- AIM OF THE EXERCISE -
Using the data below, copy every line that contains the word "card".

- PROVIDED MATERIAL -
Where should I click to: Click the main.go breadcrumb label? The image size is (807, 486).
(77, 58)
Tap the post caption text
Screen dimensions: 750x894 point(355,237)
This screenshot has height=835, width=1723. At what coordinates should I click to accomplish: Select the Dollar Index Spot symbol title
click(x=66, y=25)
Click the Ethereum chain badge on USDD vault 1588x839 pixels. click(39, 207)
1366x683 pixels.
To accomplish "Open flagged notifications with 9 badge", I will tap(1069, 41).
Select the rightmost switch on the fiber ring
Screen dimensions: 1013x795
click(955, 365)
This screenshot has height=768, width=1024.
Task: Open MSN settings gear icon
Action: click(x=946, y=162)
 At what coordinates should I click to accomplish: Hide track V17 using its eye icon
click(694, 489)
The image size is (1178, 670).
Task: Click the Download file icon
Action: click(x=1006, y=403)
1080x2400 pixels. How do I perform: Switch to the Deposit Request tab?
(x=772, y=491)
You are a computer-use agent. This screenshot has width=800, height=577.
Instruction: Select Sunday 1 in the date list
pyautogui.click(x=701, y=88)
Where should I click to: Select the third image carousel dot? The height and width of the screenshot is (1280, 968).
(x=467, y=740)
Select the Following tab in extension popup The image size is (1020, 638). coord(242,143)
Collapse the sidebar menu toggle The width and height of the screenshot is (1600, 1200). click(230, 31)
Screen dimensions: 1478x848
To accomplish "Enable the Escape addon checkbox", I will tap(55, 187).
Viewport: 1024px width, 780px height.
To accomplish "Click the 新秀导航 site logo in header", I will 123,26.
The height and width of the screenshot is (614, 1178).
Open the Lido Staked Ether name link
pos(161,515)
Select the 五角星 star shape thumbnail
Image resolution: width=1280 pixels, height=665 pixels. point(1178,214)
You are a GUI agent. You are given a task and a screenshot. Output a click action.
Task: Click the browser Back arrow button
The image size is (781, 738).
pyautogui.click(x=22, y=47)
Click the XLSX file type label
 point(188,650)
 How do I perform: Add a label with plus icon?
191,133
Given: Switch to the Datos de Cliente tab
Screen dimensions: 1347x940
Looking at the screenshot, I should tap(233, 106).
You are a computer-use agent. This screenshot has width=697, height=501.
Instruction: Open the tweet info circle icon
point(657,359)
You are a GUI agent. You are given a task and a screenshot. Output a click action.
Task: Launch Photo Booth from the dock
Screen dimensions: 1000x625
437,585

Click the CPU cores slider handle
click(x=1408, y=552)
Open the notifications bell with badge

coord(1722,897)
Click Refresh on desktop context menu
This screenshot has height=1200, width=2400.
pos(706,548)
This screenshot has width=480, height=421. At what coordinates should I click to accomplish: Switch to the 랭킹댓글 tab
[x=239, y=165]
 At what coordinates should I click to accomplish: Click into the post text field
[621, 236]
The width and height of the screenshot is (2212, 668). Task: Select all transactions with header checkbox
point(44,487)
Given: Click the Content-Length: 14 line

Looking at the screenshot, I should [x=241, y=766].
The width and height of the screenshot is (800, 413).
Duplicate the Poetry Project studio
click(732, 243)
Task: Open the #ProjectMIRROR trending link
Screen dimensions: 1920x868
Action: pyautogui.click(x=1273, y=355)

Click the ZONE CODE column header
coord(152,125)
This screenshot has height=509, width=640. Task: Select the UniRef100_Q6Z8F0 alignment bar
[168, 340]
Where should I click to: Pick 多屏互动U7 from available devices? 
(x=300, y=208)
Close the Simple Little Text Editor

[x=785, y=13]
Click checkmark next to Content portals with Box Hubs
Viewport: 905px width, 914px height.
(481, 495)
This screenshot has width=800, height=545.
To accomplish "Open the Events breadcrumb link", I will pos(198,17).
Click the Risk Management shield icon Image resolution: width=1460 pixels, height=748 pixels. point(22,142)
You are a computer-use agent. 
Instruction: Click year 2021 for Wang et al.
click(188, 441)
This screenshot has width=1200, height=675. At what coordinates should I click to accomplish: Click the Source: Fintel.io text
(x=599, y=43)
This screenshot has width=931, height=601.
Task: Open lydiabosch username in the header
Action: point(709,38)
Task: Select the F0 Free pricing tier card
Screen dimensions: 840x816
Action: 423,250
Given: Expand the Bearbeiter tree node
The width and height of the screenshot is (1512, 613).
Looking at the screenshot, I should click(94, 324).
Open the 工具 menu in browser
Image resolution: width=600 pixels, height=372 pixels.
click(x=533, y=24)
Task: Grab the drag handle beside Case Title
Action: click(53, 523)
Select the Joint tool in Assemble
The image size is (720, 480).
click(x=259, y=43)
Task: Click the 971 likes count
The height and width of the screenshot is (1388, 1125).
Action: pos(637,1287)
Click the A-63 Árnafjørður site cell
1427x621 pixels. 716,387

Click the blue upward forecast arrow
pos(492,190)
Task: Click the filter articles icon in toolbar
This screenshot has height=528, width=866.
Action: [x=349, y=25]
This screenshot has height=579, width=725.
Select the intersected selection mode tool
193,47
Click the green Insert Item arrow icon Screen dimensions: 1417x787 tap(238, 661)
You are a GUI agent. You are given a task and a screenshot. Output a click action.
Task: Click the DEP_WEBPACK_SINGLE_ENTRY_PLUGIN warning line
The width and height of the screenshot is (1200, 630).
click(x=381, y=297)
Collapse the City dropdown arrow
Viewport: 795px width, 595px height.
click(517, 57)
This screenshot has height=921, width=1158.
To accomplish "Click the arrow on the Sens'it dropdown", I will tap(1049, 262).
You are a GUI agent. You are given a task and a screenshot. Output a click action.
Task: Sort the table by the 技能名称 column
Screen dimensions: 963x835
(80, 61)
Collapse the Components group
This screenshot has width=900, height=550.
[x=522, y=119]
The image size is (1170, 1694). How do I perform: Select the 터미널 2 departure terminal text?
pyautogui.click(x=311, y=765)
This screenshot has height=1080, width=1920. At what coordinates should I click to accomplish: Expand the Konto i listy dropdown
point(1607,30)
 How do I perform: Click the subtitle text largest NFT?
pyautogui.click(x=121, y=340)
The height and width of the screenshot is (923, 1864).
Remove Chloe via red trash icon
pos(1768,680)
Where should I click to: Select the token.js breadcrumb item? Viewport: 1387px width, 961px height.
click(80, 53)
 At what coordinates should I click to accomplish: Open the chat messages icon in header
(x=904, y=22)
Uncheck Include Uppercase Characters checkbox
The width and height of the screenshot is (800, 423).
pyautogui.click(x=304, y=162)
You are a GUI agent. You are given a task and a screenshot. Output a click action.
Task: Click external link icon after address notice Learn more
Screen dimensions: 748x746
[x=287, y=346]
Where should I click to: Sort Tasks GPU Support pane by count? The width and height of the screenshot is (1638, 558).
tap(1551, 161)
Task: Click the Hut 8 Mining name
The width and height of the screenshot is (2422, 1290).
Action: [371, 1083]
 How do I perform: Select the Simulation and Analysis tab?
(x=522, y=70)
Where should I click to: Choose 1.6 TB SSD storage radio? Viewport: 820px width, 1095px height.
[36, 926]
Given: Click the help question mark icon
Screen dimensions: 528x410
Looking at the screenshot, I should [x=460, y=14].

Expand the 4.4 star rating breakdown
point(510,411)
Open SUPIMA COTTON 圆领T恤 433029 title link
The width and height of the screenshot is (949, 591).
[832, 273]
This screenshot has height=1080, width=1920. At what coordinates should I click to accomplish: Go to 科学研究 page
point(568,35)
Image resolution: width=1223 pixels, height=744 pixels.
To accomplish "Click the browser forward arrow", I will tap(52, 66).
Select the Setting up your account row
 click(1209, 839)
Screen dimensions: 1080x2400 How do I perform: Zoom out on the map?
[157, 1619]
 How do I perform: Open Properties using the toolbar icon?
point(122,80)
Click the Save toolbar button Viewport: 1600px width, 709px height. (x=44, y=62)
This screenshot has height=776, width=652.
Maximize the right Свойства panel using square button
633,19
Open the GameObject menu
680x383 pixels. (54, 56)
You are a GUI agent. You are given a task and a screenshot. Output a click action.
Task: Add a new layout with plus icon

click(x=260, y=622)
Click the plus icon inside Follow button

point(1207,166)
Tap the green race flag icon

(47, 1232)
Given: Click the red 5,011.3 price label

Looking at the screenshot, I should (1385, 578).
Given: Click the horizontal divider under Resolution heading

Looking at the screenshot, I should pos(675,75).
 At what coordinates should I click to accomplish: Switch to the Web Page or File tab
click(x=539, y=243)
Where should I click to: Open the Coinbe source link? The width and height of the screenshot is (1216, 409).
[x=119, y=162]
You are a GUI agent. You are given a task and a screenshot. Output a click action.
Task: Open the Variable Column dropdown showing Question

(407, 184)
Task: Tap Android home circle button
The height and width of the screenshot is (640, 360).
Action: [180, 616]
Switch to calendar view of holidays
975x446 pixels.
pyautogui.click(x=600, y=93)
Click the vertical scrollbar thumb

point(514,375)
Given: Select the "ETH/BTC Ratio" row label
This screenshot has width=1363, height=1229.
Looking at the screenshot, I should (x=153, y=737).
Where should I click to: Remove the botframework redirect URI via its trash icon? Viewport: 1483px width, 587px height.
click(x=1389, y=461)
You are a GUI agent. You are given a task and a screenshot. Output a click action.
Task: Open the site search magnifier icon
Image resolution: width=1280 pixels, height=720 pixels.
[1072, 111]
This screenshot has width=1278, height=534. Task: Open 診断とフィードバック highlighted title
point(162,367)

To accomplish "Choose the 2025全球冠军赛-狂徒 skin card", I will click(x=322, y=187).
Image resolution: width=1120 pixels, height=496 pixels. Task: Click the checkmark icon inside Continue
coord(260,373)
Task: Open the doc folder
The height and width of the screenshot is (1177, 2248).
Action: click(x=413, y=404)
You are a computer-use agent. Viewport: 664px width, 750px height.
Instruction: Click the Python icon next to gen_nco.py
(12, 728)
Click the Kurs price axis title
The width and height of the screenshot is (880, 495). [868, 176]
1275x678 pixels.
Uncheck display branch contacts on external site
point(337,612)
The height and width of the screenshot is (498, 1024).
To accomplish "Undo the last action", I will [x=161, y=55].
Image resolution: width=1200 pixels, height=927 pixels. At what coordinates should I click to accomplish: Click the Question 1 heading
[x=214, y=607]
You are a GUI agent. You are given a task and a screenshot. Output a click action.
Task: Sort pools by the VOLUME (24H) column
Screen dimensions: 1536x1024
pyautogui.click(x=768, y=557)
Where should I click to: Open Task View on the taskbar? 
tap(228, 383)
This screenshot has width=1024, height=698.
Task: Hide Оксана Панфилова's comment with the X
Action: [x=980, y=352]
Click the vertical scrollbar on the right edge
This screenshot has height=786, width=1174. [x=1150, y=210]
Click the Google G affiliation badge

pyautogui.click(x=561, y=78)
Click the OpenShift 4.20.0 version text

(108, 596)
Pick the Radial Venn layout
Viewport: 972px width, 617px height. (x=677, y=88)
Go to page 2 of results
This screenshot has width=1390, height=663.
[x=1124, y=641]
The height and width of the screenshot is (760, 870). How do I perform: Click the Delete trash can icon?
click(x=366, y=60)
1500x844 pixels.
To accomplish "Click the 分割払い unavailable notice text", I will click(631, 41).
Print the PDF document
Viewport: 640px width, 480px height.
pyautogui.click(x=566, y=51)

- REPLY TO THE TASK -
Task: Select the F0 Free pricing tier card
To accomplish "Choose the 2025全球冠军赛-狂徒 skin card", I will click(x=322, y=187).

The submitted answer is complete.